Each of the five pension funds presented a plan to achieve this at yesterday's meeting.
The plans of the state's three other public pensions - Ohio Public Employees Retirement System, School Employees Retirement System and Highway Patrol Retirement System - do not call for an increase in employer contributions.
Instead, they rely on increases in employee contributions, reductions in cost-of-living adjustments, increases to the minimum retirement age and changes in how a member's final average salary is determined.
The pension plans for teachers and for fire and police also include changes in many of these areas.
Health-care benefits will remain unchanged, for now, pension officials said, adding that there could be funding problems down the road.
Officials from the Public Employees Retirement System and School Employees Retirement System said they already were within the 30-year requirement.
The plan by the State Teachers Retirement System will reduce its 30-year requirement from infinity to 33.4 years, while the Ohio Police & Fire number would go from infinity to 39 years.
The Highway Patrol plan would reduce its liability from infinity to 30 years.
"There's no way any fund can invest itself out of this dilemma we're in," Estabrook said. "For us to be whole, we'd have to average a 24 percent return (on our investment) for the next four years, and that's not going to happen."
Jim Winfree, executive director of the School Employees Retirement System, said longer life spans mean longer payouts.
"We have 55 people receiving benefits over 100 years of age," he said.

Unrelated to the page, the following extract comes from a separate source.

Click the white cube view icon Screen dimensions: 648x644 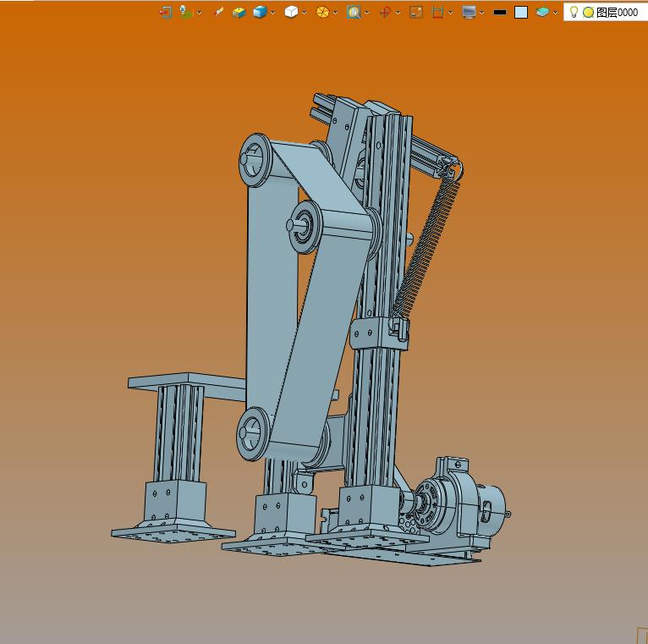(291, 12)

Rep. Todd Book, D-Portsmouth, chairman of the study council, said the proposed increases to employer contributions could be a stumbling block for legislators.
"The state is not in a good financial situation and it's a tough sell," he said. "But we realize the importance of pensions to the retirees and other sectors of the state."
Book said that the plans proposed by the five pension funds are a starting point "and we could look at other options."
The study council, which meets again Oct. 14, eventually will make recommendations to the General Assembly.
"There is a need to act prudently but quickly," Book said. "We could have a bill later this year and start the legislative process."